First, let’s consider a regular fitted line plot. This plot examines the relationship between a continuous predictor and a continuous response. For example, we could visualize the relationship between a person’s income and the value of their house.
We can clearly see that people with higher incomes own more expensive houses. So let’s see what this looks like if we swap out the value of the house with a binary variable, such as whether or not they own a vacation home.
The x axis still shows us the income of each person. But the y axis is now the probability a person has of owning a vacation home. All of our observations (the blue dots) have a probability of either 0 (they don’t own a vacation home) or 1 (they do own a vacation home). Looking at just the blue dots, we can see lower income values tend to have a probability of 0, while the higher incomes have a probability of 1.
The red line shows us the probability that a single person would have of owning a vacation home based on their income. We can see that for incomes below about $80,000, the chances of owning a vacation home are very low, about 20% or less. Incomes above about $120,000 have a very high chance of owning a vacation home. You can’t be as certain whether a person will own a vacation home for incomes between $80,000 and $120,000.
Let’s look at one more example before we return to our football study. What would a non-existent relationship look like? For example, what if we changed the binary variable to whether or not the person likes vegetables?
The red line is pretty much horizontal. This tells us that no matter what a person’s income is, the probability that they like vegetables is around 60%. So clearly there is no relationship between income and liking vegetables.

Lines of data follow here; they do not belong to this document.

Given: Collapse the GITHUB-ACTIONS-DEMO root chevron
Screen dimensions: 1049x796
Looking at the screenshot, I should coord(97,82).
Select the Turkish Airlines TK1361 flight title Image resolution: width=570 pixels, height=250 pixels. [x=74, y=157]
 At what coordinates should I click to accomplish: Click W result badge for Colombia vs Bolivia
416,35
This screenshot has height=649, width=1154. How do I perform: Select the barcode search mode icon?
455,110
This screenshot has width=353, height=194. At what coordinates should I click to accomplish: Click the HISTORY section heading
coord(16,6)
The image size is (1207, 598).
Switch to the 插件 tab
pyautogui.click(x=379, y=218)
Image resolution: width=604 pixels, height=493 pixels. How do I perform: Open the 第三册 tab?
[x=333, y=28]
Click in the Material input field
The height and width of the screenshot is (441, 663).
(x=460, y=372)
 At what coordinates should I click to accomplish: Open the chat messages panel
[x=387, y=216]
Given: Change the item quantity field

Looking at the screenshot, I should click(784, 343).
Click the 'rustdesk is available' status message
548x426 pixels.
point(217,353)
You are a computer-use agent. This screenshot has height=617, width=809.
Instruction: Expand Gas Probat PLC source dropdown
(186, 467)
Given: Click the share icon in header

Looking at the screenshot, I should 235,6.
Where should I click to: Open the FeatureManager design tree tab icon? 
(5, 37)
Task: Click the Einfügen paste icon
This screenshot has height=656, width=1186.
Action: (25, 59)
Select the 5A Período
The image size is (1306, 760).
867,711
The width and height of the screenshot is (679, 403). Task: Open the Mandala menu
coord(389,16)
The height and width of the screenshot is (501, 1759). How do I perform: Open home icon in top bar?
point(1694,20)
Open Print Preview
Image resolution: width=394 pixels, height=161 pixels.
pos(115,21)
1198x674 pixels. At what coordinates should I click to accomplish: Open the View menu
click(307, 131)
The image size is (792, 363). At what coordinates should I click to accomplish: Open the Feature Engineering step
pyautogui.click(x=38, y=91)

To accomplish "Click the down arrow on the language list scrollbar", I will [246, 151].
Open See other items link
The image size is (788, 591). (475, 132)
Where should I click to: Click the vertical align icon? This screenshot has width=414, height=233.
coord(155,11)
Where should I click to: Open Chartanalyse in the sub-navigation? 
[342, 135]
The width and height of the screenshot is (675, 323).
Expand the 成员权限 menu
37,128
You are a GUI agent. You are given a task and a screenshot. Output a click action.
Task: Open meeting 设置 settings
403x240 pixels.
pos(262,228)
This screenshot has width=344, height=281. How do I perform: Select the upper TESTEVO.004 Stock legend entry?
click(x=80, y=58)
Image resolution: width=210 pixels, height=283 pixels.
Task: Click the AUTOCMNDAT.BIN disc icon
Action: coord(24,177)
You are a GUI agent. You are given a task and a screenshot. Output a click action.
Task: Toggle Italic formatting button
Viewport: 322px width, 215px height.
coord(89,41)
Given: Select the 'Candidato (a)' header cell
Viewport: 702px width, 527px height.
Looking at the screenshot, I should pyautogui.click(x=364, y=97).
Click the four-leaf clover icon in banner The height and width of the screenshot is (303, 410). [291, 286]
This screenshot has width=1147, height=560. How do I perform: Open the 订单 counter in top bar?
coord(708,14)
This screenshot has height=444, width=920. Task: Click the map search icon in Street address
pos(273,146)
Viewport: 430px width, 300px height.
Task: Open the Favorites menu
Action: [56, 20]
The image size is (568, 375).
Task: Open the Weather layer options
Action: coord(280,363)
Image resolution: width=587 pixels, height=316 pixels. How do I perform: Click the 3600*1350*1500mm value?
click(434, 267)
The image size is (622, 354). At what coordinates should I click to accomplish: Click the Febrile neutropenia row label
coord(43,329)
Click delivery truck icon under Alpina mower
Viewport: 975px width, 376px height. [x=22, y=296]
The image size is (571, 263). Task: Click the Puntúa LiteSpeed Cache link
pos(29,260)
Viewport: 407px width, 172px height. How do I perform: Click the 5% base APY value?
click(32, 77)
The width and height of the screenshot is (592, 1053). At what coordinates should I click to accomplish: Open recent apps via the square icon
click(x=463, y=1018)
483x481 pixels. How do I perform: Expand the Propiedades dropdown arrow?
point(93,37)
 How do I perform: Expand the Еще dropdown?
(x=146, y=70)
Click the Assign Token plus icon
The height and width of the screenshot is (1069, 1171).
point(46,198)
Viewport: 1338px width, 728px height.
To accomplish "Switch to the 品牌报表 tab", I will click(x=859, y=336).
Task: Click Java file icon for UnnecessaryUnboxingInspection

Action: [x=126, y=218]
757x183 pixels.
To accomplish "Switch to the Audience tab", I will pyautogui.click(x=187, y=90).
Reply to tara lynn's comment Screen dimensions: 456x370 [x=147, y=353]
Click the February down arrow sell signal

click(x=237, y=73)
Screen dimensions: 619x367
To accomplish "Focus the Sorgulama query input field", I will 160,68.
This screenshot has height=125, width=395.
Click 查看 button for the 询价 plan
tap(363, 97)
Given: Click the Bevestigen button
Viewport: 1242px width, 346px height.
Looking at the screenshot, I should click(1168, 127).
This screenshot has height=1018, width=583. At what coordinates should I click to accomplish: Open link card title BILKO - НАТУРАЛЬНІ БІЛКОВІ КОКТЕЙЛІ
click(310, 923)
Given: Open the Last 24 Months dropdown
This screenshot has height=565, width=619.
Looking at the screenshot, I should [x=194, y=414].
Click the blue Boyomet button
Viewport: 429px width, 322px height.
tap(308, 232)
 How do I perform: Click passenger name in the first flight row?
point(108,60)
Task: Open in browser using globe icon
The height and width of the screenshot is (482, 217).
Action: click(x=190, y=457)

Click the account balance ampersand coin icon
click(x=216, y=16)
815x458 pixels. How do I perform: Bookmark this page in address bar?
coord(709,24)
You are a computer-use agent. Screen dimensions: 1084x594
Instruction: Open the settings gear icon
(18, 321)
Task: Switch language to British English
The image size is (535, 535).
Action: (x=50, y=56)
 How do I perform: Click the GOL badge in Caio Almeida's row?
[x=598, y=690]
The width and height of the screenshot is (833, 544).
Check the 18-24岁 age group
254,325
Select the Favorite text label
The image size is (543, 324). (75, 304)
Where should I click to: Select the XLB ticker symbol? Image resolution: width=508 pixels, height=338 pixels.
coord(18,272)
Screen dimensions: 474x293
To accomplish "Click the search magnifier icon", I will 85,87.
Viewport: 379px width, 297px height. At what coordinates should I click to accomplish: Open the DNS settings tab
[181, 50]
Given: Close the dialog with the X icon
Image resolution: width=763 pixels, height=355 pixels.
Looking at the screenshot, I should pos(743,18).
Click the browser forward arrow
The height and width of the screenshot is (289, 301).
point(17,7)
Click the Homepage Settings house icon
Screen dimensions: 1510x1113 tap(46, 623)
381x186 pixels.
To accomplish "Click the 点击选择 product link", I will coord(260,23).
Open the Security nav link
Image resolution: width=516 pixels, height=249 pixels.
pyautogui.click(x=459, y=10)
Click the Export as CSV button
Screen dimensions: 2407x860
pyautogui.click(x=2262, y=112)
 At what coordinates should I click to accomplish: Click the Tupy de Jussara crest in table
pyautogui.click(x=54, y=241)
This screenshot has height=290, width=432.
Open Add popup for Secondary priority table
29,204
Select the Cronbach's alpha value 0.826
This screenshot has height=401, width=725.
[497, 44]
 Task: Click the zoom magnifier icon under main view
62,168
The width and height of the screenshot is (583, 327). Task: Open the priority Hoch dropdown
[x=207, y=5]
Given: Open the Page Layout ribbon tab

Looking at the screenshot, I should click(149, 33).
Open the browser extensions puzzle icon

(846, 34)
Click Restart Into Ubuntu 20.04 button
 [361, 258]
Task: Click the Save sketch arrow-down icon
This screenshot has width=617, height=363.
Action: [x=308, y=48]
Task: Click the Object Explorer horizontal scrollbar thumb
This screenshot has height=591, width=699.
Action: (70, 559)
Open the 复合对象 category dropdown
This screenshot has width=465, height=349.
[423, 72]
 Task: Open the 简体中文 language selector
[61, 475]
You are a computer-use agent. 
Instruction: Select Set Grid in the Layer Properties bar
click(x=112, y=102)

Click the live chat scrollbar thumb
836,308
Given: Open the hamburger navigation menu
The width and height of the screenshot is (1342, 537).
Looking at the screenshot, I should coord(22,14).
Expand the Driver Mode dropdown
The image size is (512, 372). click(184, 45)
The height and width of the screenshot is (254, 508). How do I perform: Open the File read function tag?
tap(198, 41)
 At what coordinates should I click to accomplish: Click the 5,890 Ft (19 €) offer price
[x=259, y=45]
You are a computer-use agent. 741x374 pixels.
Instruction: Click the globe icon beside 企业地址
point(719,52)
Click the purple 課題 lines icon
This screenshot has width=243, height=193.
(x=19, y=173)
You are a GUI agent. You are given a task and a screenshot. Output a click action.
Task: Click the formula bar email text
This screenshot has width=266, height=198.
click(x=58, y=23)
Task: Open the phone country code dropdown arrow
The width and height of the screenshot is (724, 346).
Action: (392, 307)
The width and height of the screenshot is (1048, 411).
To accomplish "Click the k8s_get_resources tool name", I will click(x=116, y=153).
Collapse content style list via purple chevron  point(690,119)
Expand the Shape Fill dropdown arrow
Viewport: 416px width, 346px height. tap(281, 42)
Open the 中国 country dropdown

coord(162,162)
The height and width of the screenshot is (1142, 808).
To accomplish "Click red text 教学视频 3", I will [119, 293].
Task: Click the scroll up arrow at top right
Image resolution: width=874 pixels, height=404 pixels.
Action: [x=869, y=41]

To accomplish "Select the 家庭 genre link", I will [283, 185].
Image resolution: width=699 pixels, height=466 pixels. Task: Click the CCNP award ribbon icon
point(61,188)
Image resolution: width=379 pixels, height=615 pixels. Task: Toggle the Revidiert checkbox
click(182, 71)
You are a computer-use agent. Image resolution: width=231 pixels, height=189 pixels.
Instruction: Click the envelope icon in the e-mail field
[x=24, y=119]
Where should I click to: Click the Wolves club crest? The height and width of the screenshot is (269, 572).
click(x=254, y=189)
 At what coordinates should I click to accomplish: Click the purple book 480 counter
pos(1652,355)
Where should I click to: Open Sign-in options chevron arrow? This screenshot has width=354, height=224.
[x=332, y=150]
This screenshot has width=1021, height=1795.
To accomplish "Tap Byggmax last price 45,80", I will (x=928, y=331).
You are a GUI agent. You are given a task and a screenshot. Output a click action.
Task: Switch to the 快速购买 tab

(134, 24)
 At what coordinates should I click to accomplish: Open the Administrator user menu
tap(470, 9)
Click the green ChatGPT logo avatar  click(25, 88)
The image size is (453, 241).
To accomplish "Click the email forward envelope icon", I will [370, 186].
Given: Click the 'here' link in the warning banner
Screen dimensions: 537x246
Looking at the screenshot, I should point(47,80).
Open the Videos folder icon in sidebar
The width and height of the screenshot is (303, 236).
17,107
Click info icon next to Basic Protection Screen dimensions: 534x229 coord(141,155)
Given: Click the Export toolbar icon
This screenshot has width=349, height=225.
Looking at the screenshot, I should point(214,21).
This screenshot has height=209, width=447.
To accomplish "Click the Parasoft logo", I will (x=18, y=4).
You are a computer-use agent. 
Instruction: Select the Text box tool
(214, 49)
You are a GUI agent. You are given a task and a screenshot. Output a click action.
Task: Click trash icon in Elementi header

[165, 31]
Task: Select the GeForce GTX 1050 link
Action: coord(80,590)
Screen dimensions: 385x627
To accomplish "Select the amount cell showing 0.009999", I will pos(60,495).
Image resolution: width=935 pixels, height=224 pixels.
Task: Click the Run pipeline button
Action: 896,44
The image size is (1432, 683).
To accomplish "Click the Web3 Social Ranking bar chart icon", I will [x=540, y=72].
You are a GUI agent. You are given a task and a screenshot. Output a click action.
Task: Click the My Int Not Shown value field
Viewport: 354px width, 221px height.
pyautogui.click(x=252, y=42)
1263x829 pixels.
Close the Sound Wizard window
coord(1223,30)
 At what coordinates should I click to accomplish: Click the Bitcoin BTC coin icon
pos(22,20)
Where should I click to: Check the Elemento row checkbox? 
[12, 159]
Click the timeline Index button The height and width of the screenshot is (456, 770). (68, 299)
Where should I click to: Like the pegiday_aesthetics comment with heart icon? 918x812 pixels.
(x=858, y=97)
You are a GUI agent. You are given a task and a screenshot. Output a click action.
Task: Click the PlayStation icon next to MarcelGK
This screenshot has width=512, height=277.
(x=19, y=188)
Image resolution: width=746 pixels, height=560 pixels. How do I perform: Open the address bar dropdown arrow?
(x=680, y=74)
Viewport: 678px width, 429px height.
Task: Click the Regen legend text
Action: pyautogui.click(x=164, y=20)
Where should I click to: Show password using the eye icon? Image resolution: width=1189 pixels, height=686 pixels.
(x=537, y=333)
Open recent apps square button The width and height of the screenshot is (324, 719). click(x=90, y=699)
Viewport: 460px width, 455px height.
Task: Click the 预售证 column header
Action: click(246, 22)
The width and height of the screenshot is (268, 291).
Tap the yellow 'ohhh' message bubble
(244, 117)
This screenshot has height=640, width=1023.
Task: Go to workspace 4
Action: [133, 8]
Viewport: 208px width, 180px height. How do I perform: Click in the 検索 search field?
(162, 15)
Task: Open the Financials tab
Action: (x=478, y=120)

Now that we’ve gone through some examples, let’s get back to football! And note that for all the examples above, the data were completely made up for illustrative purposes. So no need to e-mail me demanding to know where I found the dataset that indicates 60% of people like vegetables!
Binary Fitted Line Plots for Rushing Attempts vs. Wins
In my post back in November, the first thing we looked at was individual rushing attempts and wins. We found a significant relationship between the two, but the model didn’t fit the data well. In other words, the model did a really bad job predicting whether a team won or lost based on the number of carries by the lead rusher.
So let’s see what the Binary Fitted Line Plot looks like!
The red line has an upward trend, showing that more carries by the lead rusher leads to a higher probability of winning. But all of the probabilities are between 20% and 80%, so you can never be very certain in the probability that the team won or lost, no matter how many or few carries the lead rusher received. And in our dataset, 50% of the data are between 11 and 20 carries. We see from the graph that the probabilities in that range fall between about 40% and 60%. That means for the half of our data, the model is pretty much just guessing which team won or lost.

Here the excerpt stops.